§ How to complete this task
If a line includes "input", copy it out of the entries.

--- Material provided ---

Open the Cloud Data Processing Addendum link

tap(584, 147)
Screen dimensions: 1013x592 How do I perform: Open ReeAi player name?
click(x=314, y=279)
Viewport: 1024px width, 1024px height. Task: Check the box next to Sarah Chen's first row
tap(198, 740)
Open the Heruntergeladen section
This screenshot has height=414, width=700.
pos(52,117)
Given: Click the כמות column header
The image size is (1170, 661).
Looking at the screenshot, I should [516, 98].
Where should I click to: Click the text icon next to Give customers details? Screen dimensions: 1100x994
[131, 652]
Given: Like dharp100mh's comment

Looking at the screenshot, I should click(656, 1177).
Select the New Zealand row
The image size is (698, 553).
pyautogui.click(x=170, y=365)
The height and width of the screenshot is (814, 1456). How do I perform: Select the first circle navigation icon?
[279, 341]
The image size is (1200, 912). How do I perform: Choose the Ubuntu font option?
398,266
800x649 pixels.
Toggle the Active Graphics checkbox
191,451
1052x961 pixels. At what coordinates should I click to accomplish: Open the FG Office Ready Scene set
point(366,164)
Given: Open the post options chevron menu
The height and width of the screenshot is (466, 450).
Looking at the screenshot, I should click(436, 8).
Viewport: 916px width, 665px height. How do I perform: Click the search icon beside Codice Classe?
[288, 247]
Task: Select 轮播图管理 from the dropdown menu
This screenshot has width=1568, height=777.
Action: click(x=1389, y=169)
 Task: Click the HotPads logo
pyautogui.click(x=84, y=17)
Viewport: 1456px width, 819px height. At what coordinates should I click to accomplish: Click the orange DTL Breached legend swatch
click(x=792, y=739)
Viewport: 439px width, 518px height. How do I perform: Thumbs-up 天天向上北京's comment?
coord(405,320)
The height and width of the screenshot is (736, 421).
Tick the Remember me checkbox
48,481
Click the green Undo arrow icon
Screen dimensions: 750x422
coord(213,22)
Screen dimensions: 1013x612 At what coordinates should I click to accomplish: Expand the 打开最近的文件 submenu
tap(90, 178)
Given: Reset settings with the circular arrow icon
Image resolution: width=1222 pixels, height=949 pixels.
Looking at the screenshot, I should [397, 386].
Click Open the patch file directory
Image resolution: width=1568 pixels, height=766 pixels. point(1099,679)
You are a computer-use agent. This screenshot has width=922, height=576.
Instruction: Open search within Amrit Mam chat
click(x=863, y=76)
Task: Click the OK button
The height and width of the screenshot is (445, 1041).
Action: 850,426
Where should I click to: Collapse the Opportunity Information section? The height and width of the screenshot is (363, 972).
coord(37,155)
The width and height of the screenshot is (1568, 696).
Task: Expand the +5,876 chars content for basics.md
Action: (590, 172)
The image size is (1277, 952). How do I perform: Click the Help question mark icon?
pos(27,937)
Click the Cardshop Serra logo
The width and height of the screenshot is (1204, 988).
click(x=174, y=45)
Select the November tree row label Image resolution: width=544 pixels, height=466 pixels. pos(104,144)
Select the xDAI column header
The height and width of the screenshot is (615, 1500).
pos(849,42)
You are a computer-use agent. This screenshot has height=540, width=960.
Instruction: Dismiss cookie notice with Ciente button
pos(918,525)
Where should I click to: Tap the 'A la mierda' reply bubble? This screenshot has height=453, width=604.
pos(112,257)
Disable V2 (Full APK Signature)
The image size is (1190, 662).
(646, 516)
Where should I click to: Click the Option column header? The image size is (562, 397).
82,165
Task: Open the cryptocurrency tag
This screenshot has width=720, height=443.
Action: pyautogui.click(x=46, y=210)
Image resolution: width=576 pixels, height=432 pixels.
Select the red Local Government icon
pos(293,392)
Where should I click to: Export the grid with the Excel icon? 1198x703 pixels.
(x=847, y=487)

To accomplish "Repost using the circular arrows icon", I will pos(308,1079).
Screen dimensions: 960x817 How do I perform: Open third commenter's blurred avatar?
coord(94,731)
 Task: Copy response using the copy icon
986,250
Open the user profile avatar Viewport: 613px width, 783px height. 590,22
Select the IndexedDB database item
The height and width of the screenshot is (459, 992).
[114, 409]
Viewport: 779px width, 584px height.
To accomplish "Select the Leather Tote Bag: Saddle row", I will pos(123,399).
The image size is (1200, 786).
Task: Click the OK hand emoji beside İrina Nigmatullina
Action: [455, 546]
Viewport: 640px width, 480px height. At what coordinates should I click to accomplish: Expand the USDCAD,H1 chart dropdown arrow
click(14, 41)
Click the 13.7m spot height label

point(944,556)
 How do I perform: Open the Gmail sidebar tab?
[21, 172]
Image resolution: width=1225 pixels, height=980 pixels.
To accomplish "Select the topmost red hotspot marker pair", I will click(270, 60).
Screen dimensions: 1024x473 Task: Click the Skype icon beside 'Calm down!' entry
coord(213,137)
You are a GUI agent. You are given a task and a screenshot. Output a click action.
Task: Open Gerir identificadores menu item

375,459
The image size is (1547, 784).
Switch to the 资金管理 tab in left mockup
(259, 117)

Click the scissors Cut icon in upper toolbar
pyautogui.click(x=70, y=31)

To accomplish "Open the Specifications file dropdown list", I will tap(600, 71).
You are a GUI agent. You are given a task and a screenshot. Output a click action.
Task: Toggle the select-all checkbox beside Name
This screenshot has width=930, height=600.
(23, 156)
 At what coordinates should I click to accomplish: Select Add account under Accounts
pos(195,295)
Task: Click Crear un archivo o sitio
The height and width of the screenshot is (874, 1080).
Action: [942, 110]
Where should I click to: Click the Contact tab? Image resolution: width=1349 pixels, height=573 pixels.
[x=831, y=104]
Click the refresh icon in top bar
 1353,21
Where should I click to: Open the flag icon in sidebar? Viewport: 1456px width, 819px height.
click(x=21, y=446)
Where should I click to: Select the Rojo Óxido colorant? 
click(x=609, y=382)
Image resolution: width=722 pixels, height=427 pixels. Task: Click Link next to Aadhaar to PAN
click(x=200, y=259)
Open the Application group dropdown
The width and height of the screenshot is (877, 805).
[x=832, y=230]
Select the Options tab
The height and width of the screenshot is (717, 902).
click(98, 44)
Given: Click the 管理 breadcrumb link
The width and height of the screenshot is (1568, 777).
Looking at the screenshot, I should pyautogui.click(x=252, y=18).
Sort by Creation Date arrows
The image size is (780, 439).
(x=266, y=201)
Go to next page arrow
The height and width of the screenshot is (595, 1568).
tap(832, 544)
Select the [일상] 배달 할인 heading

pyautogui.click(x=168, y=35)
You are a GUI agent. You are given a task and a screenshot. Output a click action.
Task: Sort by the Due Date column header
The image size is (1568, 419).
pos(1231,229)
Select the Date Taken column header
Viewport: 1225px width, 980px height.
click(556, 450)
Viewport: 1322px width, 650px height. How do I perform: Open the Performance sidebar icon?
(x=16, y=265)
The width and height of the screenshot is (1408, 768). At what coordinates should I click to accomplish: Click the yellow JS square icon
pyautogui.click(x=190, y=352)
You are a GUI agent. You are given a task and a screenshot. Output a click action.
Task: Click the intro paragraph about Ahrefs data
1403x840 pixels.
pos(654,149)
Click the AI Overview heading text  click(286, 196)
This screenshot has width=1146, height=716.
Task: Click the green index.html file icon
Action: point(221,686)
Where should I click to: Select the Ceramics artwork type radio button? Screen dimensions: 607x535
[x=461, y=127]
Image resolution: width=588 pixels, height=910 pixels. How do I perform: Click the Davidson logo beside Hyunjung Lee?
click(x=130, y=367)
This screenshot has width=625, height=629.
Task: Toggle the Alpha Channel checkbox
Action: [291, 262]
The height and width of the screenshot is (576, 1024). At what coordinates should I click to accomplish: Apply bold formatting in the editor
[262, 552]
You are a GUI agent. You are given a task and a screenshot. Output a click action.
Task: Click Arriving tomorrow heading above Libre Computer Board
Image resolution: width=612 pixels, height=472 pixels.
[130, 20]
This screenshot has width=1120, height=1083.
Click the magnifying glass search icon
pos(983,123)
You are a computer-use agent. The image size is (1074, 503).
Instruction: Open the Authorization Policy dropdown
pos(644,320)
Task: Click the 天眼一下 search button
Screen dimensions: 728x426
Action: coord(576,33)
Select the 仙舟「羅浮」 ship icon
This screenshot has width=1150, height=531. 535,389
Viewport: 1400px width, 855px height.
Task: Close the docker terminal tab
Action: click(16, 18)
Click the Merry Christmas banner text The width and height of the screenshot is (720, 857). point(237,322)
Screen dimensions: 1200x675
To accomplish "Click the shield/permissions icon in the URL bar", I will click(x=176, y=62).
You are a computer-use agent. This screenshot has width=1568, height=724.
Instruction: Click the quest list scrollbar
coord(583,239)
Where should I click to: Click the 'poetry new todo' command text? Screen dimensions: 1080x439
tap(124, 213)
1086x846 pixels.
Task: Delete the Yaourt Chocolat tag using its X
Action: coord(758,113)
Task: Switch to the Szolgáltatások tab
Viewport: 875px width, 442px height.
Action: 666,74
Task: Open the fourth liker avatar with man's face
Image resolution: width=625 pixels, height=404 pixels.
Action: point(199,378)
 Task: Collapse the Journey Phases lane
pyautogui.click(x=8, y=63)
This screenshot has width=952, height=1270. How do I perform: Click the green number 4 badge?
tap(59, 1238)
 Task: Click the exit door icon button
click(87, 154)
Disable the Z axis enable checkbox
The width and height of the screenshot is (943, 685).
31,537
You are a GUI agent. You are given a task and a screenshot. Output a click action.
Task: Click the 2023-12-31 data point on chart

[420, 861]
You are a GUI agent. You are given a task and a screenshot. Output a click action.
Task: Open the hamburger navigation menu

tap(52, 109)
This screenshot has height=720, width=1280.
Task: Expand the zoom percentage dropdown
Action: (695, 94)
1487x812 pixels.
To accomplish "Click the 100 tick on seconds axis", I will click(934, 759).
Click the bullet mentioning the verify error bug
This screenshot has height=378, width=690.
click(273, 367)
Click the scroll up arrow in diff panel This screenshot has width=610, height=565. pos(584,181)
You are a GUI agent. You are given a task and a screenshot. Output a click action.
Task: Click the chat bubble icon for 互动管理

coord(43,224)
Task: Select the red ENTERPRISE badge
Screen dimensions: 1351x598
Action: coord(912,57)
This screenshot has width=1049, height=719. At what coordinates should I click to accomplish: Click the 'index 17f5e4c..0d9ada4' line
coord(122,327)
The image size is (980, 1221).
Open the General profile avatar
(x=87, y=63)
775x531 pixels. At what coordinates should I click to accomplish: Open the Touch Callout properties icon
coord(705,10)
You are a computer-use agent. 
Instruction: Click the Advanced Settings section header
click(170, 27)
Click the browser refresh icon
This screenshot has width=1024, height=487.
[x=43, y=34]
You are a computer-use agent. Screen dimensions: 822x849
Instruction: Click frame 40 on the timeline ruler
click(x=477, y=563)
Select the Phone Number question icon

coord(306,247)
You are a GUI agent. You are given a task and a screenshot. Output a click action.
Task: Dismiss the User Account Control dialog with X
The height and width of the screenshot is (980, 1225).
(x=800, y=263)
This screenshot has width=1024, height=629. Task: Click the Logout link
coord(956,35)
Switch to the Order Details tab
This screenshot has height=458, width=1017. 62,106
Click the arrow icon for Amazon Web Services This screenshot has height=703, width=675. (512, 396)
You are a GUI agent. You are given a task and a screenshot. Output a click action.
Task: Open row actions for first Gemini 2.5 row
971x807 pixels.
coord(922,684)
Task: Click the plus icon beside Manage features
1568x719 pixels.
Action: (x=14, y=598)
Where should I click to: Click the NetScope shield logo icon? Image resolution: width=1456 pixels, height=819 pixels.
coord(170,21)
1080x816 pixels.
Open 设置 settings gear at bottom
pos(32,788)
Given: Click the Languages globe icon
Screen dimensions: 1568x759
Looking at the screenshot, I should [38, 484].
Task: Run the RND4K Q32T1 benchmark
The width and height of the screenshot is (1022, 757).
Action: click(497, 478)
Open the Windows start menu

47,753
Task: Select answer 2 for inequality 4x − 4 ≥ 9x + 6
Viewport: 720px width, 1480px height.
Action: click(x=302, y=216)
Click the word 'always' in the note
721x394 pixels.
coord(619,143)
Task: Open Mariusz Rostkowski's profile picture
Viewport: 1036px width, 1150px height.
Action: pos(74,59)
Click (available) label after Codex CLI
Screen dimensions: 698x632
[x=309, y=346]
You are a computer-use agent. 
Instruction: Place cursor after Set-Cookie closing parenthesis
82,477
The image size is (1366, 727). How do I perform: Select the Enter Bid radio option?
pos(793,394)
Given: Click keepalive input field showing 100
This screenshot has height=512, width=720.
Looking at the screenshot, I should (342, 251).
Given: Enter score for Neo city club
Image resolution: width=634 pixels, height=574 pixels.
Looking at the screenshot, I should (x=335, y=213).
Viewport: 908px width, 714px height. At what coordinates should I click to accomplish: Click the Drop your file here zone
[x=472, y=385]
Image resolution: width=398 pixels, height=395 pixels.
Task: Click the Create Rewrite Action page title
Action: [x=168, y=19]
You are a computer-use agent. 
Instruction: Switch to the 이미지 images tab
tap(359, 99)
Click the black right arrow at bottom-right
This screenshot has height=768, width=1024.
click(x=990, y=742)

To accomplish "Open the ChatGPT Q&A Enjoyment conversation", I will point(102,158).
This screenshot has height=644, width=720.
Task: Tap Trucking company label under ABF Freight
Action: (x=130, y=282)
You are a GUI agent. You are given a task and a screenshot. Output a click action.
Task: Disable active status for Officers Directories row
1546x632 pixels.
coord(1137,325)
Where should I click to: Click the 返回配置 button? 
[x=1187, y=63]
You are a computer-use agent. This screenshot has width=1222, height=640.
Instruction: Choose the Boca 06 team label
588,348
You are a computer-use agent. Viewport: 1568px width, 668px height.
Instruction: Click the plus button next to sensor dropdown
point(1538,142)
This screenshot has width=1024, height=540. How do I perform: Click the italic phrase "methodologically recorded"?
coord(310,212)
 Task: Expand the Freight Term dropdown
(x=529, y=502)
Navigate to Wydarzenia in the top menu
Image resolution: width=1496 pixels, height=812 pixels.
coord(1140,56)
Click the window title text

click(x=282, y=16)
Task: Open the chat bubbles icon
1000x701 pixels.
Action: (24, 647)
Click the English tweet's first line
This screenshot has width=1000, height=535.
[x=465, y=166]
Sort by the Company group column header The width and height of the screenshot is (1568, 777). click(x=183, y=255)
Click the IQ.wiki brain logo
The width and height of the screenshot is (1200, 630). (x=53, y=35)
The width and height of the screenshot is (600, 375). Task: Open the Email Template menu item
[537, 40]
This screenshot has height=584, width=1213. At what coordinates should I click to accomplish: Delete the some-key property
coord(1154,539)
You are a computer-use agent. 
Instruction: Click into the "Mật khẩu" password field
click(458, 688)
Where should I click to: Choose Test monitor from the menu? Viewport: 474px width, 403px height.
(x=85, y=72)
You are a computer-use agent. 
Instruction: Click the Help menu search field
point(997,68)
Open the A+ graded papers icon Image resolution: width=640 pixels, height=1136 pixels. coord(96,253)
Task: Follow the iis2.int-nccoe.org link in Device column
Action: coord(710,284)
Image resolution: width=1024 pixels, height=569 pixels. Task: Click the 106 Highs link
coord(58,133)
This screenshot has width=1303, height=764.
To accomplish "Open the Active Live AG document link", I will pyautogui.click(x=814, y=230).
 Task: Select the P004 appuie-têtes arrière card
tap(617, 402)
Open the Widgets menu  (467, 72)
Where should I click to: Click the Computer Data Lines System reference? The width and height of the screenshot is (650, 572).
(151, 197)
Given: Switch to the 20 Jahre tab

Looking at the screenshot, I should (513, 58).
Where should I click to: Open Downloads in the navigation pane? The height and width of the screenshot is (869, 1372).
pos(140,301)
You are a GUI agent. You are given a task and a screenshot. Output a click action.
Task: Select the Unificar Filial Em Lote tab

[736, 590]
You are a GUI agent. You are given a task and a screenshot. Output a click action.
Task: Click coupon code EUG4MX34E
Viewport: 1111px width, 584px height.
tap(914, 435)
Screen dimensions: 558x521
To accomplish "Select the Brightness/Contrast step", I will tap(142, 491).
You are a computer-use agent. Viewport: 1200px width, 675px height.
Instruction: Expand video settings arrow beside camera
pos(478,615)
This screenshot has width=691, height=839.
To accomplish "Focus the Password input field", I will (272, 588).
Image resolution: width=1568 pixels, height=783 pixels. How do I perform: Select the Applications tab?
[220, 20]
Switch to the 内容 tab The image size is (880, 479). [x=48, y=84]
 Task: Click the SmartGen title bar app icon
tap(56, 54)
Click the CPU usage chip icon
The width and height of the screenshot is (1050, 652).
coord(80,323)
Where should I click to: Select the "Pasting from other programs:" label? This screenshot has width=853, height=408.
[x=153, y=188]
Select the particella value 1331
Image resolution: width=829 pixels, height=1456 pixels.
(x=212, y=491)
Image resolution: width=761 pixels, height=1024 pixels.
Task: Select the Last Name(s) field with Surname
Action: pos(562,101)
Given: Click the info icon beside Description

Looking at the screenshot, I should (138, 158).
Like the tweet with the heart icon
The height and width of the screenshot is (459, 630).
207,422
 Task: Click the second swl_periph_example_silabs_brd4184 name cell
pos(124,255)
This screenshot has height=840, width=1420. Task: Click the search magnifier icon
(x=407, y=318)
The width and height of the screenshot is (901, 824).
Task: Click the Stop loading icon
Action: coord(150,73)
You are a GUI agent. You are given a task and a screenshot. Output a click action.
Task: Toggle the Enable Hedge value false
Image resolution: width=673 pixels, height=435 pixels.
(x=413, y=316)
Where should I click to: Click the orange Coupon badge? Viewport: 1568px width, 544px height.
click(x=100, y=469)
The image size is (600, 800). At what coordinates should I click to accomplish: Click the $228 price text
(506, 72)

---

§ Expected answer
Given: Click keepalive input field showing 100
To accomplish "Focus the Password input field", I will (272, 588).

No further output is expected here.